Americans expect gratitude and support for taking such risks. Now, and this is especially true after Sept. 11, 2001, America views the world as threatened by an immoral Hobbesian chaos which must be tamed by decisive military force. Kagan says Europeans have an "emphasis on negotiation, diplomacy, and commercial ties, on international law over the use of force, on seduction over coercion, on multilateralism over unilateralism.
"Who knows better than Europeans the dangers that arise from unbridled power politics, from an excessive reliance on military force, from policies produced by nationbal egoism and ambition, even from balance of power and raison d'etat?" Kagan asks.
Kagan bases his views on practical experience, including four years in the State Department under President Ronald Reagan. He is now director of the 'U.S. Leadership Project' at the Carnegie Endowment for International Peace.
In contrast to the current policies, which are more blunt but otherwise quite similar to Clinton policies, he thinks America should remember some words from the Declaration of Independence and show a "decent respect for the opinion of mankind."

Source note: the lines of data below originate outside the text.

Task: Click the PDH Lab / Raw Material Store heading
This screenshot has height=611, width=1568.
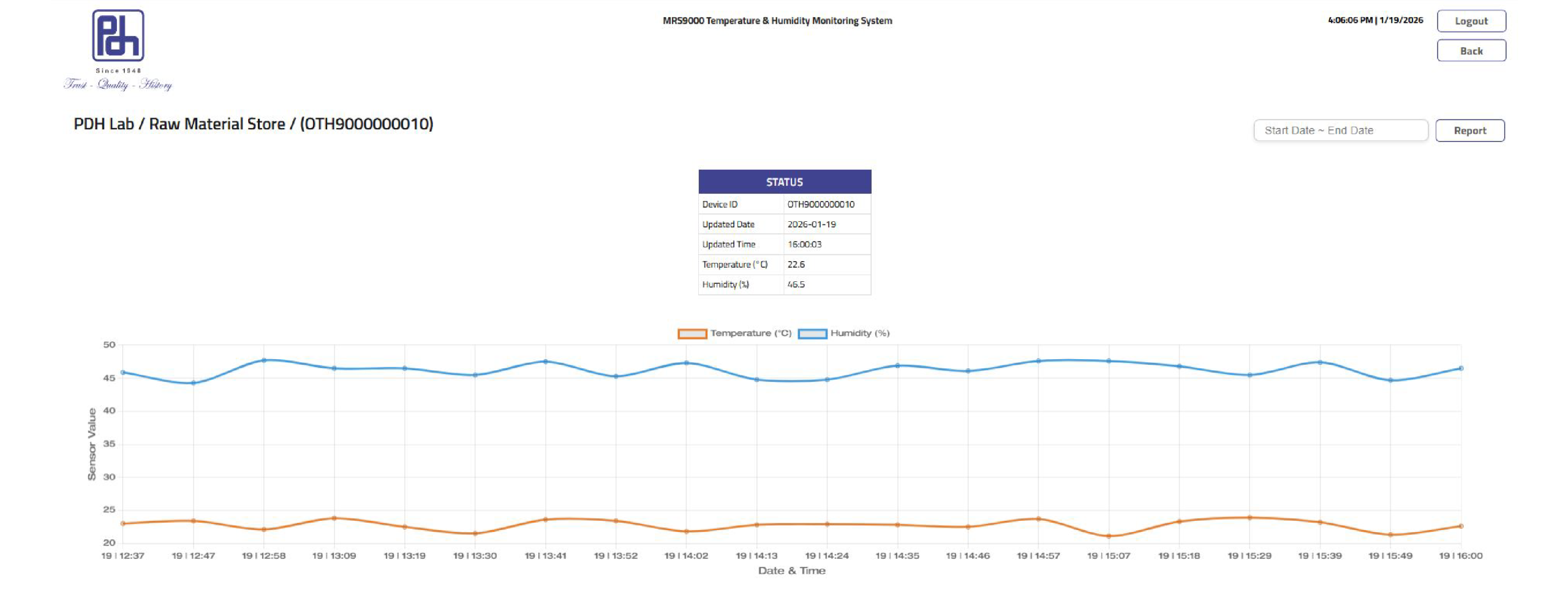Action: click(253, 124)
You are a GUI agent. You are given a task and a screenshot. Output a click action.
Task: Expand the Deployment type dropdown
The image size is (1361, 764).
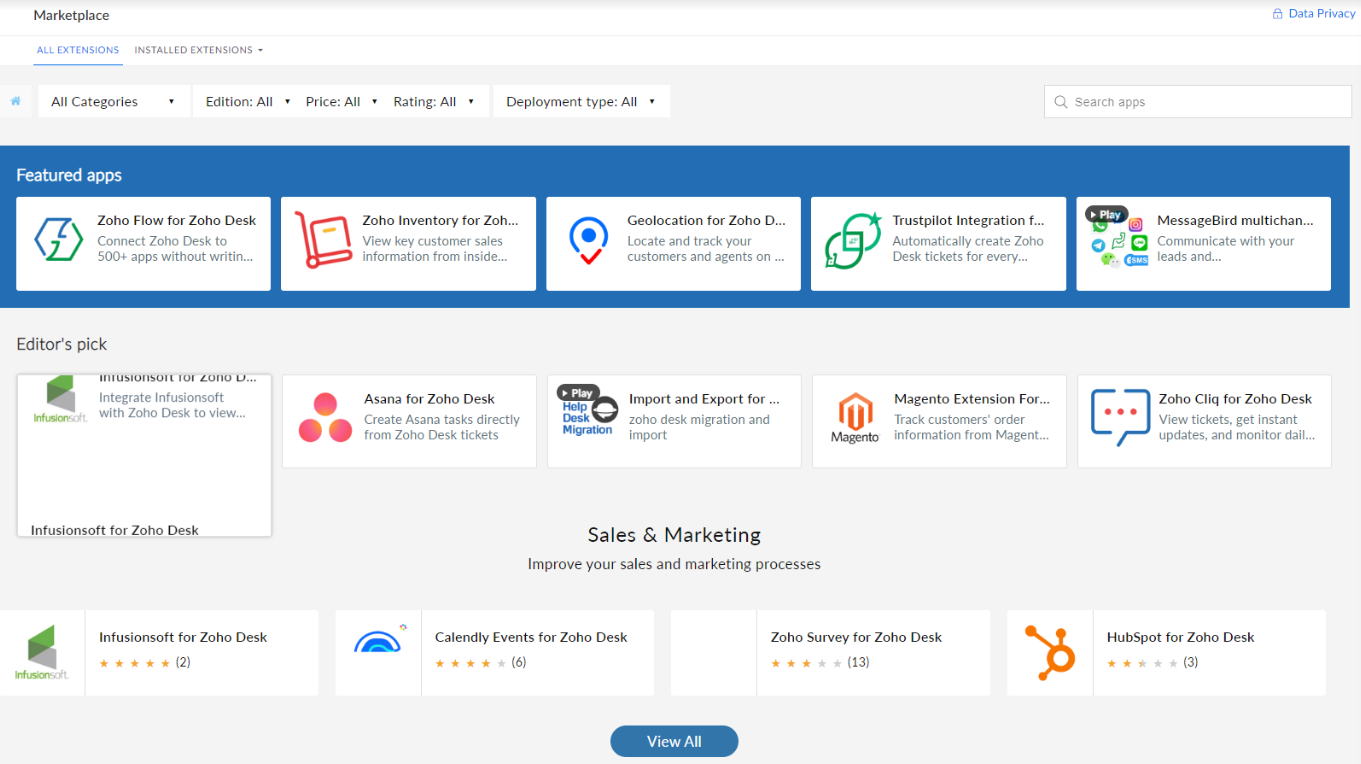581,101

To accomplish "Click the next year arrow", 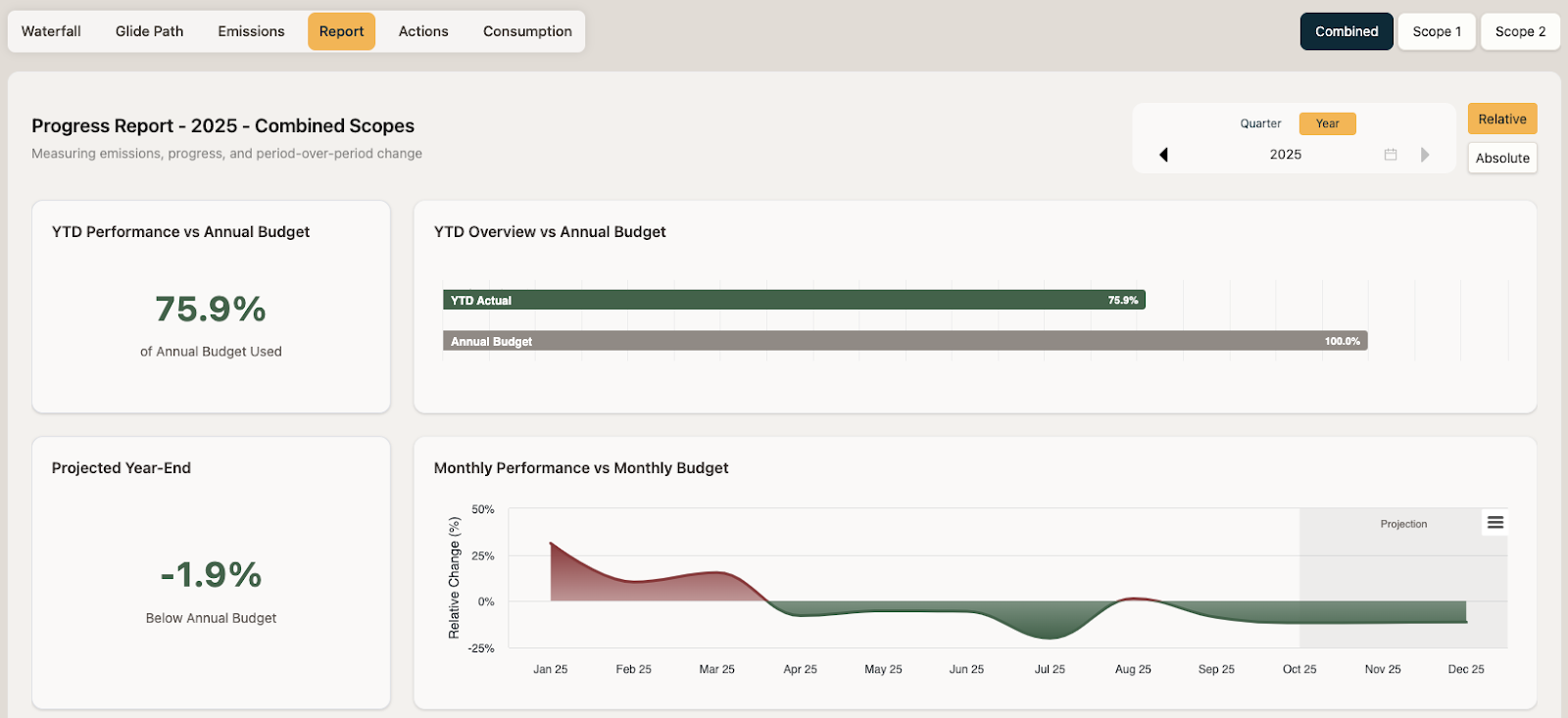I will (1425, 155).
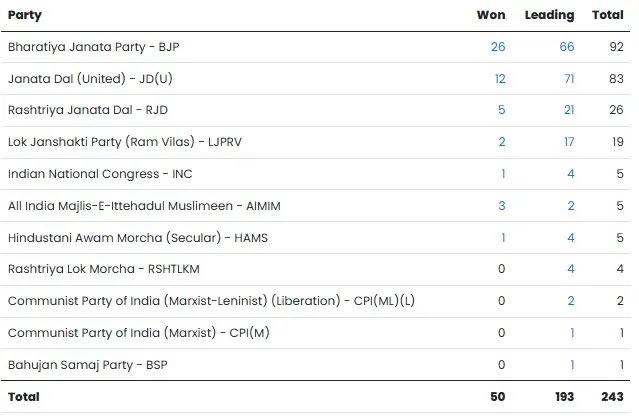
Task: Open Bahujan Samaj Party leading seats link
Action: (571, 365)
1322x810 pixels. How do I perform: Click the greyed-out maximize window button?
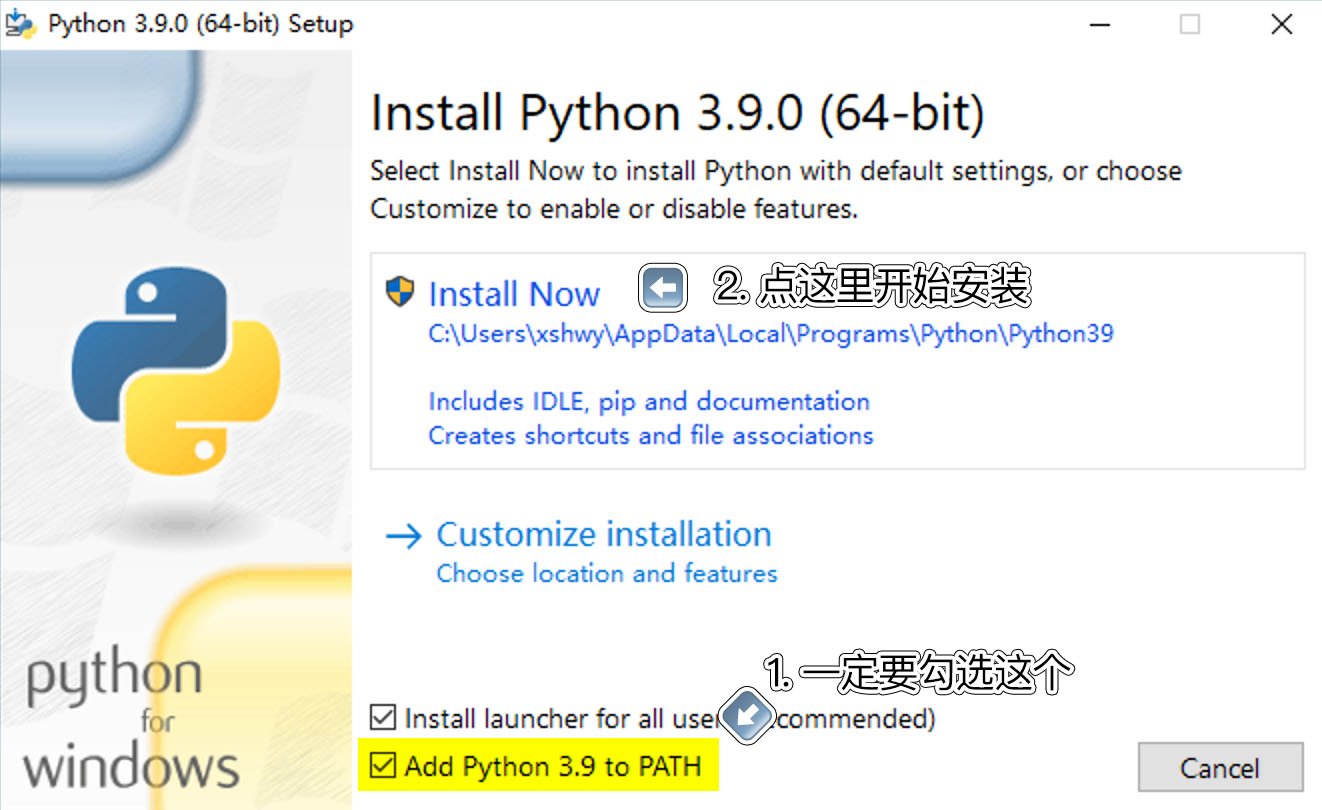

"But, after all, it is more than a cliché that the United States and Europe share a set of common Western beliefs. Their aspirations for humanity are much the same, even if their vast disparity of power has now put them in very different places. Perhaps it is not too naively optimistic to believe that a little common understanding could still go a long way," he concludes.
Ten years ago, Francis Fukuyama declared history was over. This book shows history is a phoenix arising from the ashes of such irrational exuberance.
This book opens up a hornets' nest of ideas. Kagan succinctly describes the growing rift between America and Europe, but leaves the reader to decide who is wrong and what might be done to correct the imbalance. Do we really want a Europe powerful enough to challenge America? Do we really want a continuing imbalance of power? Can gentle words tame an opportunistic dictator? Is the status quo acceptable? How can nations limit the powerful?
Kagan deftly outlines the problem. He's very unAmerican in not offering a unilateral solution. He leaves it to readers who like to think to consider the alternatives.
The point may not be the one the author wants to make
This book is well worth reading. It sets out two of the approaches to International Relations in a clear and concise manner, and for that it deserves plaudit as not all the writing on these subjects is even remotely approachable by the general reader. It is well written. It favours the "Realist" belief that the only way to bring order to the anarchy of the international society is for the hegemon to behave as police/enforcer of international co-operation through the application of its power in the logic of its own self interest. What it doesn't really do is address the $5 trillion debt-consequence of current US foreign and economic policy, nor the impact of a rationalist approach in ameliorating such consequences as have to be borne by everyone else. Essentially it proposes that someone's gotta do it and the least of all evils is the good ol Liberal US of A. Well if you live in it, rather than in the shadow of it, I suspect that that the view makes different sense. That does not make it good or bad, but it ignores the fact that, maybe, the rationalist approach of Europe is actually looking beyond the present (fuelled by hindsight) to the passing of the current hegemon, which its own history suggests gets increasingly violent (Monet and Schuman during the birth of the EU looked to a future where another Franco-German war was a material impossiblility - it makes the most sense given the shared brutalities). Cliché it may be but "He who lives by the sword, dies by the sword", but in every age the cost of that to humaity gets heavier and heavier.